▶ **Exercise brief**: Could you set down every entry exactly as it appears?

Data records
[Start of section]

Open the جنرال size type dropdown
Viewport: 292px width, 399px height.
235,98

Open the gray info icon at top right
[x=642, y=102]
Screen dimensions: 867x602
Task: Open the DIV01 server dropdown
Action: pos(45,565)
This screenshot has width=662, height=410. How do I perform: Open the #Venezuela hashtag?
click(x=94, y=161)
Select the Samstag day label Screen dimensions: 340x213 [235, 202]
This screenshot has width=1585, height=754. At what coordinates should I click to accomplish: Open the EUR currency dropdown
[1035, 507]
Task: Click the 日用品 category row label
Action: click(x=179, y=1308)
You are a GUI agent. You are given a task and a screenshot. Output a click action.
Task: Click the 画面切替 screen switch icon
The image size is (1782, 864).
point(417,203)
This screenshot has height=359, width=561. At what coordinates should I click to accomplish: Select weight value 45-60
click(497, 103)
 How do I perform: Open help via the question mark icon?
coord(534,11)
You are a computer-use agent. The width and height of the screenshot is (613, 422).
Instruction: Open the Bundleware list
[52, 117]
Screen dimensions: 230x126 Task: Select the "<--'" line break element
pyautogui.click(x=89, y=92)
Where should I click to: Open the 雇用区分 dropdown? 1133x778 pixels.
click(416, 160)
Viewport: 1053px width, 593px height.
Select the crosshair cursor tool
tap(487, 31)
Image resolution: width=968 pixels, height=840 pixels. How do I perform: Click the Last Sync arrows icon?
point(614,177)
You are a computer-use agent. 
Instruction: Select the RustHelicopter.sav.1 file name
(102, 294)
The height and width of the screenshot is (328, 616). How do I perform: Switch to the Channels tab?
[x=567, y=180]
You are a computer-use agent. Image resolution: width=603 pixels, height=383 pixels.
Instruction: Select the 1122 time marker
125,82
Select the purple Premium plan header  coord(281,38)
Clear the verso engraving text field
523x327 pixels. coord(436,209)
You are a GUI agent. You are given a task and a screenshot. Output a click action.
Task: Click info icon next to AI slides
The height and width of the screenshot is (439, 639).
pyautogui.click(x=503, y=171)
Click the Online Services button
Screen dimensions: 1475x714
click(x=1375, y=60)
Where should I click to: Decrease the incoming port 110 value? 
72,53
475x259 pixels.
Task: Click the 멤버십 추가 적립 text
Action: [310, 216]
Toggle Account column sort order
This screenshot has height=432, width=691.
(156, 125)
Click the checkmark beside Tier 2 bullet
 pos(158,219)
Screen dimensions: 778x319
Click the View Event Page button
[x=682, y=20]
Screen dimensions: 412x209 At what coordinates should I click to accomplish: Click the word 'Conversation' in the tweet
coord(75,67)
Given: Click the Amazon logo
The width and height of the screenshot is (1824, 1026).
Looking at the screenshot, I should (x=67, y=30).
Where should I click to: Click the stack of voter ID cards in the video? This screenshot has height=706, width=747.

[End of section]

▶ **Answer area**:
Open the جنرال size type dropdown
Viewport: 292px width, 399px height.
235,98

Open the gray info icon at top right
[x=642, y=102]
Screen dimensions: 867x602
Task: Open the DIV01 server dropdown
Action: pos(45,565)
This screenshot has width=662, height=410. How do I perform: Open the #Venezuela hashtag?
click(x=94, y=161)
Select the Samstag day label Screen dimensions: 340x213 [235, 202]
This screenshot has width=1585, height=754. At what coordinates should I click to accomplish: Open the EUR currency dropdown
[1035, 507]
Task: Click the 日用品 category row label
Action: click(x=179, y=1308)
You are a GUI agent. You are given a task and a screenshot. Output a click action.
Task: Click the 画面切替 screen switch icon
The image size is (1782, 864).
point(417,203)
This screenshot has height=359, width=561. At what coordinates should I click to accomplish: Select weight value 45-60
click(497, 103)
 How do I perform: Open help via the question mark icon?
coord(534,11)
You are a computer-use agent. The width and height of the screenshot is (613, 422).
Instruction: Open the Bundleware list
[52, 117]
Screen dimensions: 230x126 Task: Select the "<--'" line break element
pyautogui.click(x=89, y=92)
Where should I click to: Open the 雇用区分 dropdown? 1133x778 pixels.
click(416, 160)
Viewport: 1053px width, 593px height.
Select the crosshair cursor tool
tap(487, 31)
Image resolution: width=968 pixels, height=840 pixels. How do I perform: Click the Last Sync arrows icon?
point(614,177)
You are a computer-use agent. 
Instruction: Select the RustHelicopter.sav.1 file name
(102, 294)
The height and width of the screenshot is (328, 616). How do I perform: Switch to the Channels tab?
[x=567, y=180]
You are a computer-use agent. Image resolution: width=603 pixels, height=383 pixels.
Instruction: Select the 1122 time marker
125,82
Select the purple Premium plan header  coord(281,38)
Clear the verso engraving text field
523x327 pixels. coord(436,209)
You are a GUI agent. You are given a task and a screenshot. Output a click action.
Task: Click info icon next to AI slides
The height and width of the screenshot is (439, 639).
pyautogui.click(x=503, y=171)
Click the Online Services button
Screen dimensions: 1475x714
click(x=1375, y=60)
Where should I click to: Decrease the incoming port 110 value? 
72,53
475x259 pixels.
Task: Click the 멤버십 추가 적립 text
Action: [310, 216]
Toggle Account column sort order
This screenshot has height=432, width=691.
(156, 125)
Click the checkmark beside Tier 2 bullet
 pos(158,219)
Screen dimensions: 778x319
Click the View Event Page button
[x=682, y=20]
Screen dimensions: 412x209 At what coordinates should I click to accomplish: Click the word 'Conversation' in the tweet
coord(75,67)
Given: Click the Amazon logo
The width and height of the screenshot is (1824, 1026).
Looking at the screenshot, I should (x=67, y=30).
Where should I click to: Click the stack of voter ID cards in the video? This screenshot has height=706, width=747.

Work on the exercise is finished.